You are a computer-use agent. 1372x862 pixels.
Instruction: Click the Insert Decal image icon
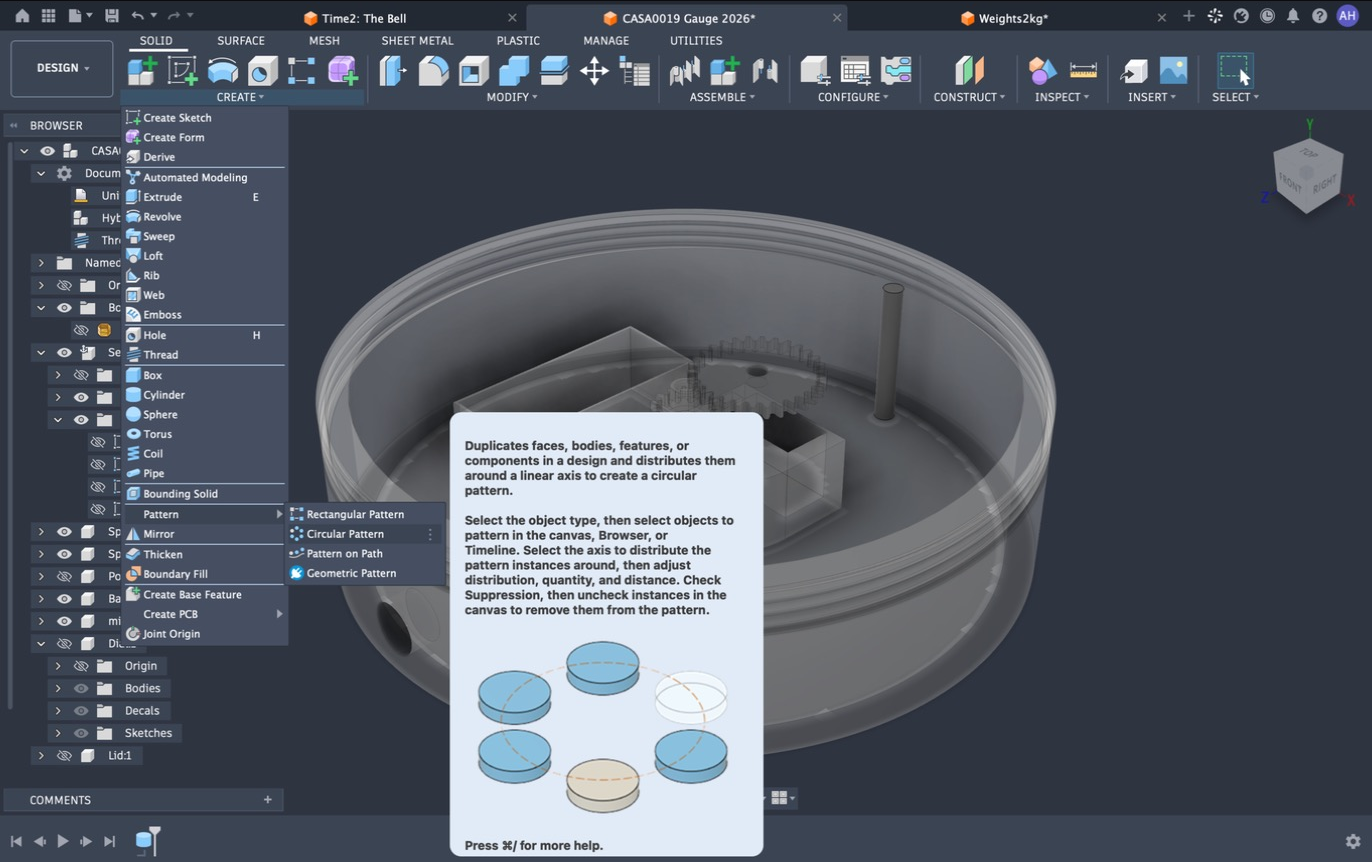[1173, 70]
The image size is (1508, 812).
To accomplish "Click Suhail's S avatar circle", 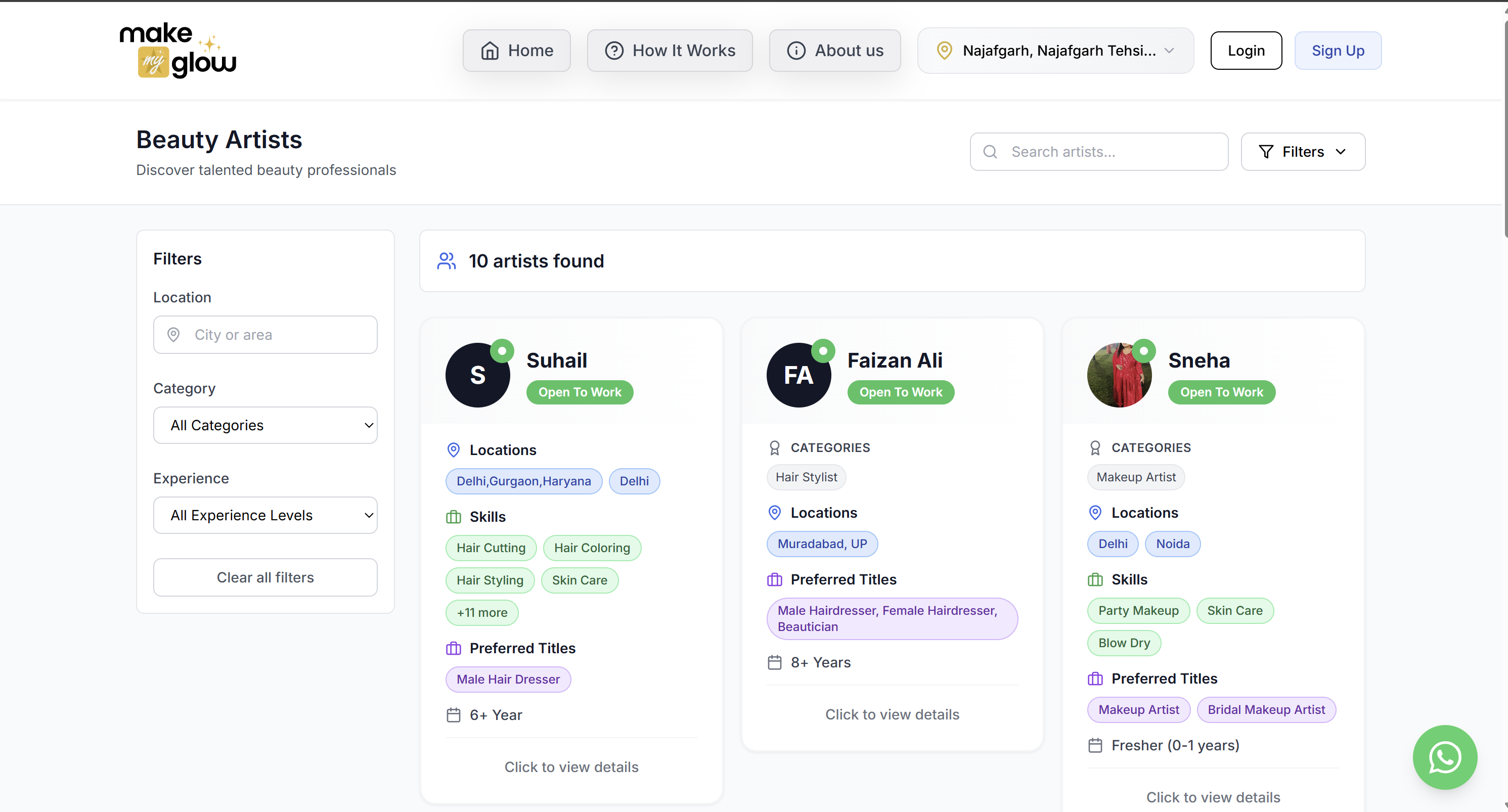I will [477, 375].
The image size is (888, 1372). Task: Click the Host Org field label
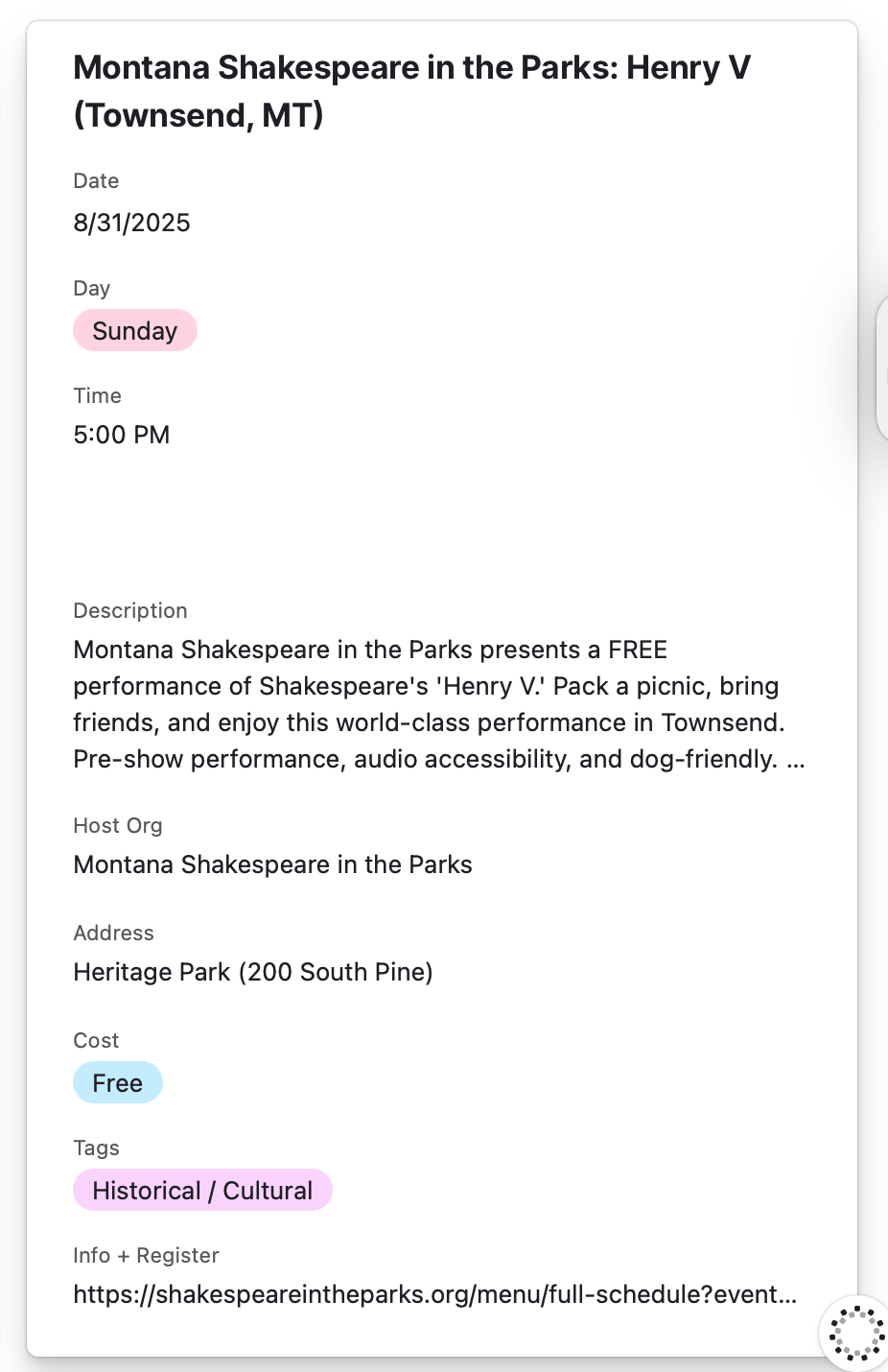118,825
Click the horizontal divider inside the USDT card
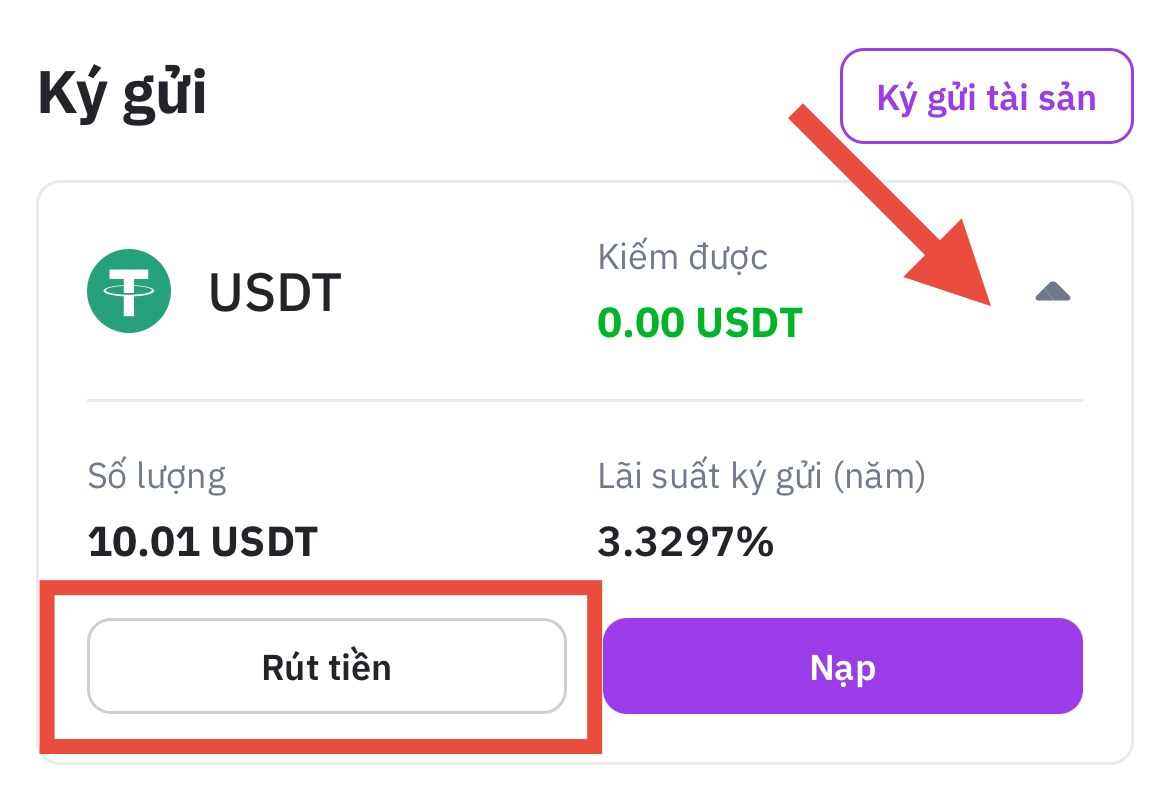The image size is (1170, 805). (x=585, y=401)
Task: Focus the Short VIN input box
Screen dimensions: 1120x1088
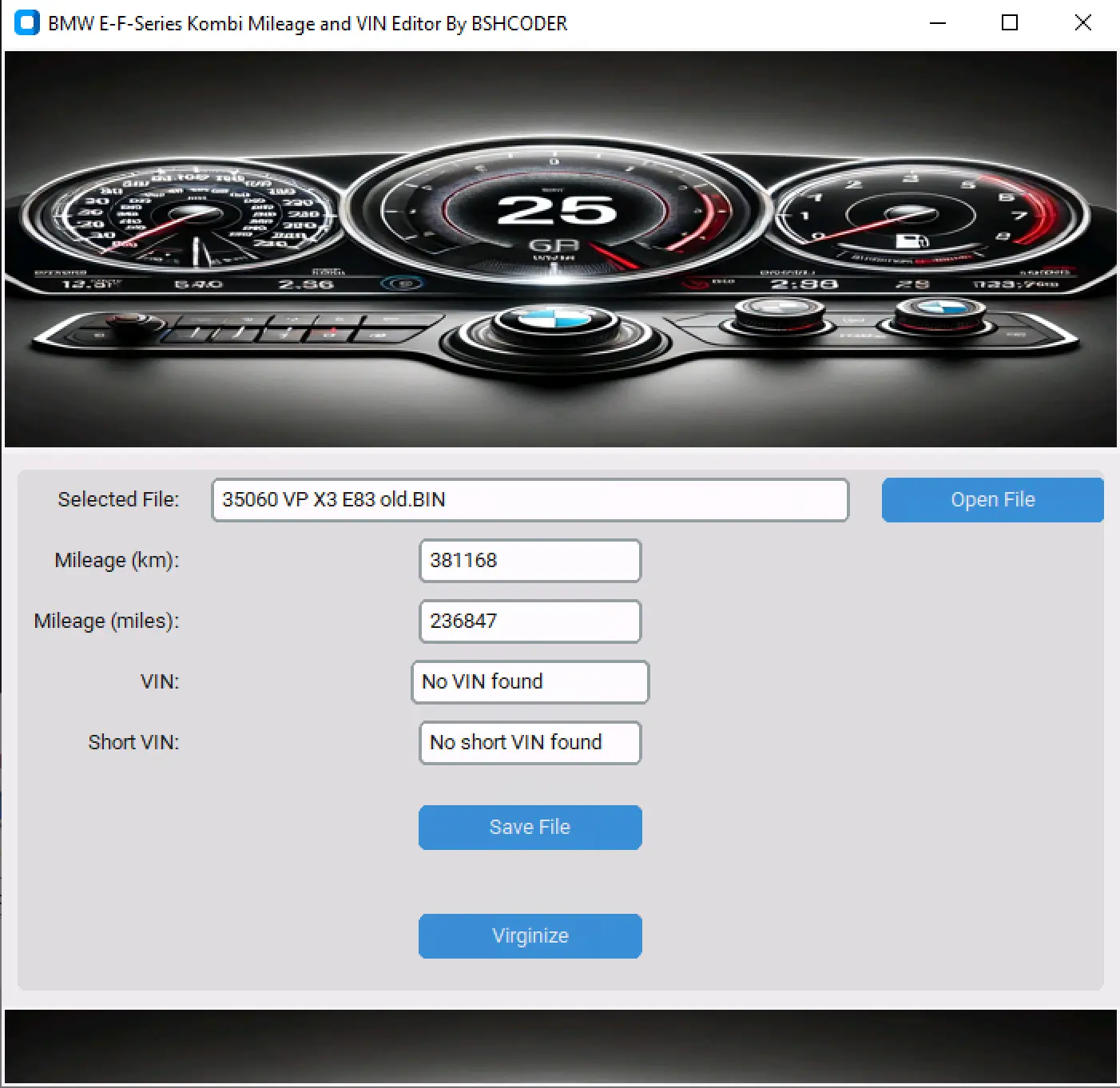Action: pos(530,743)
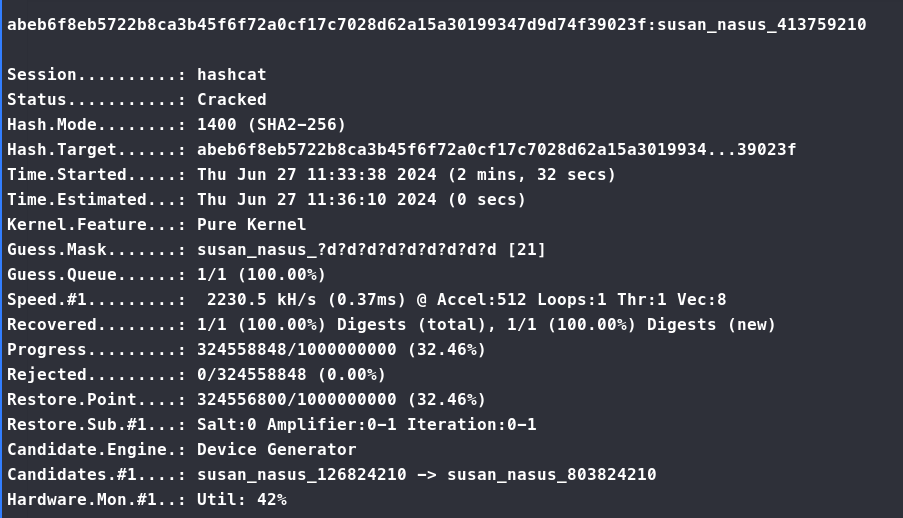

.....

__SHORT PROBLEM__
Print verbatim the stretch of the material from the line containing "Click the horizontal" through the end of the material, leaving out the pictures.

__THE ANSWER__
Click the horizontal divider inside the USDT card
The image size is (1170, 805). (x=585, y=401)
Task: Focus the Short VIN input box
Screen dimensions: 1120x1088
Action: pos(530,743)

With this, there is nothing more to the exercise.